In any democracy, some people will be granted the vote and others—such as children—will not. Given this fact, what does it mean to achieve “equality” in the political process? In Evenwel v. Abbott, the Supreme Court collapsed the distinction between voters and nonvoters, holding that states can ignore this difference when they apportion representatives across legislative districts. The result is that states may now create districts that simply have equal numbers of people, even if they have vastly unequal numbers of voters. Such apportionment schemes mean that the number of people actually choosing a representative—and the political power those people hold—will vary from district to district across a state.

An apportionment scheme based on equal numbers of people can only be justified by an assumption that the voters and nonvoters in a district will have a similar influence on their representatives (both are able to write their representative a letter, the Court hopefully noted).
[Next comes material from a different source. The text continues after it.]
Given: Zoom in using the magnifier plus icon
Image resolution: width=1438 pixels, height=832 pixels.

But in making this assumption, the Court ignored the lesson of a dark chapter in America’s history.

In 1866, the framers of the Fourteenth Amendment witnessed the southern states disenfranchising the newly freed slaves while simultaneously demanding additional representatives in Congress on account of those former slaves. But it was obvious that the will of the nonvoters and voters in these states could not have been more different. The framers declared that “if men have no voice in the national Government, other men should not sit in this Hall pretending to represent them,” and that, “[i]f there is any portion of the people of this country who are unfit to vote for themselves, their neighbors ought not to vote for them.” As a result, they enacted the Fourteenth Amendment’s Penalty Clause, which requires that disenfranchised adult citizens not be counted for the purposes of federal apportionment.
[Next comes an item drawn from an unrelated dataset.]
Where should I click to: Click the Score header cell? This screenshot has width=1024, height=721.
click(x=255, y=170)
The lesson of this history is that counting nonvoters in apportionment only increases the political power of the voters who happen to live near them. And there is no guarantee that these voters will use this extra political power to “virtually represent” the interests of their nonvoting neighbors. In Evenwel v. Abbott: The Court Shanks Its Punt on “One Person, One Vote,” Ilya Shapiro and I go into greater detail on this history, and explore the real reasons the founders chose a total-population rule for federal apportionment. This history shows that the Court should have required states to remove independent nonvoters from their apportionment schemes. Since the Court declined to do so, it is now up to the state legislatures themselves to work to bring true equality to their political institutions.